SELECTED TEXT section start
A secret she kept for 30 years. 

“There would be inappropriate touching and talk,” Albino said.

WPTV was there when she filed a police report on Tuesday with the Palm Beach County School District.

“It’s long overdue,” Albino said. “I didn’t have the courage to do it before but now I have all my family backing me. This feels right.”

Albino said the “Me Too” movement gave her the courage to finally come forward and talk about the abuse she suffered while in school in Palm Beach County. 

She said she doesn’t know why her science teacher took an interest in her when she was only 12 years old. 

“I was definitely scared,” Albino said. “I was afraid.”

Albino said things got worse when her teacher told his friend, a resource officer, about her. 

“My school resource officer actually came to my house and picked me up and told my mother I was babysitting for him,” Albino said. 

But when they arrived at the school resource officer’s home, Albino claims there was no babysitting. 

“His two sons at the time were very young,” Albino said. “He put them in the bathtub so they wouldn’t see anything and we had, you know, sexual conduct at his house.”

Albino claims her abusers almost viewed what they were doing as a sport.

“The two of them actually shared stories with each other, almost like it was a competition,” Albino said. “You know: “we did this together” and the other one would say “we did this together” it was almost like they were competing to see who could do the most.”

Albino said the abuse was ongoing over several years and those two authority figures threatened her not to say a word to anyone. 

“(The abuse) would happen at school, in the office building, in the classroom, after school, after sporting events,” Albino said. 

She said the two men sponsored her to go on a school trip to Washington D.C.

“Because they knew we would have access to me,” Albino said. “I tried to avoid them as much as I could but there was a point where we were on a bus, we took a bus to D.C., and the school resource officer sat in the back of the bus, very last row, with me and a couple of other friends. And while we were driving we had blankets over us and pillows, acting like we were sleeping, but he was touching me.”

Her fear, she said, only grew until she left the school district and Palm Beach County at age 16.
SELECTED TEXT section end
■ PROBLEM SET
(1) Please transcribe the article about Albino's police report from "Albino claims her" to "to Washington D.C.".
(2) In the article about Albino's police report, at what age did Albino leave the school district and Palm Beach County?
(3) Take the article about Albino's police report further, starting after its final sentence.
EXERCISE DATA section start
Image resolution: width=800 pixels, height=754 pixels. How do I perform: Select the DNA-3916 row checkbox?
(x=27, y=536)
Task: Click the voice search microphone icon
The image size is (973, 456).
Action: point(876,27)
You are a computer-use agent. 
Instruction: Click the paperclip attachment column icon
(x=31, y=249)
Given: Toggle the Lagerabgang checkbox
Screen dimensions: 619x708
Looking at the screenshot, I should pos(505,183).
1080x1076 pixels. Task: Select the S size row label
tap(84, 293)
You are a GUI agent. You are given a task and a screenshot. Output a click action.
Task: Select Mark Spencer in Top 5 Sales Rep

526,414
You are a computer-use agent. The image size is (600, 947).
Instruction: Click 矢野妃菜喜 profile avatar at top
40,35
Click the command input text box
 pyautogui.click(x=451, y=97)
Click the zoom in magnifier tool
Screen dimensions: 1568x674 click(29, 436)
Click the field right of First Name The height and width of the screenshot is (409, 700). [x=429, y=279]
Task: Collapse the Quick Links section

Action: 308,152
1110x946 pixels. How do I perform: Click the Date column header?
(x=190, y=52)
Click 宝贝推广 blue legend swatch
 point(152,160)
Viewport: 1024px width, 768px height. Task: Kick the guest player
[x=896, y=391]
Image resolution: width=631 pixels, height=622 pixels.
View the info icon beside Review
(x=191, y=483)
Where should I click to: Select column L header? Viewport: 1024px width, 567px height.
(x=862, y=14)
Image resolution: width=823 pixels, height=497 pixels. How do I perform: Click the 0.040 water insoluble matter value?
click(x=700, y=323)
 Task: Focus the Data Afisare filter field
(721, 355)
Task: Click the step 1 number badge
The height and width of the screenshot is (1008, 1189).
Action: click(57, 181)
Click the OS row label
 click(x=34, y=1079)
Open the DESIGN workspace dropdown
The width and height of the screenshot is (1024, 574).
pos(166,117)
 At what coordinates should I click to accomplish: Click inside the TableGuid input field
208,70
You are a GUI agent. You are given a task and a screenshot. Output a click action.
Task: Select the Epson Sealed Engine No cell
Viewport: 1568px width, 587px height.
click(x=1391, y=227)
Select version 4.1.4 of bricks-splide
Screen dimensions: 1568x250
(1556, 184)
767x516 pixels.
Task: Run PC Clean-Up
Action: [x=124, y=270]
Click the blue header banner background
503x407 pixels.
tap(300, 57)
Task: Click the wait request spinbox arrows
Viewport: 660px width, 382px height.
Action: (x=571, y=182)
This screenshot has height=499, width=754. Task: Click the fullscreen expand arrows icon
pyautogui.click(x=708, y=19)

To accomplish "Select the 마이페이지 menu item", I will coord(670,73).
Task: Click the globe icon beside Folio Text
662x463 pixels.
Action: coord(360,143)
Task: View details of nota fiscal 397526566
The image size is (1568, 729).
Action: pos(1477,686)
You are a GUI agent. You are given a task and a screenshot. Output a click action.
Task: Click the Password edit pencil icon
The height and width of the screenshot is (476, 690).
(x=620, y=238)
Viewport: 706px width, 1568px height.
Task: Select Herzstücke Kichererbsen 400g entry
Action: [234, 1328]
EXERCISE DATA section end
■ ANSWER SET
(1)
Albino claims her abusers almost viewed what they were doing as a sport.

“The two of them actually shared stories with each other, almost like it was a competition,” Albino said. “You know: “we did this together” and the other one would say “we did this together” it was almost like they were competing to see who could do the most.”

Albino said the abuse was ongoing over several years and those two authority figures threatened her not to say a word to anyone. 

“(The abuse) would happen at school, in the office building, in the classroom, after school, after sporting events,” Albino said. 

She said the two men sponsored her to go on a school trip to Washington D.C.

(2) She left at age 16.

(3)
Even all these years later she says the impact remains. 

“This is my daily medication,” Albino said, holding a bag full of medication. “For anxiety, for severe depression, for sleep disorder.”

Albino said she spent most of her adult life in therapy. 
She has struggled with drug and alcohol addiction but says she’s sober now. 
Over the last 30 years, Albino said she felt shame and guilt. Until she watched other women share their stories on national television.

“With listening to other stories, and hearing other women say the exact way of how I feel, I realize that – I was 12. I was a child,” Albino said. 

Saying “me too” is the next step to taking control of her life.

“I feel this is what I need to do to be a good person the rest of my life and put things to rest and not carry them around with me anymore,” Albino said. 

The mother of six said she’s finally telling her secret, not just for herself, but for her two daughters. 

“It’s a constant worry,” Albino said. “A constant concern. One daughter is in high school, the other in college.” 

Albino has a message to her abusers.

“I would say to them: This was wrong,” Albino said. “You guys were in a position to enhance my life and my future and you took my innocence, you took my childhood from me.”

WPTV is not naming the two men Albino claims sexually assaulted her since they have not been charged with a crime.

Contact 5 found the resource officer no longer works for the school district.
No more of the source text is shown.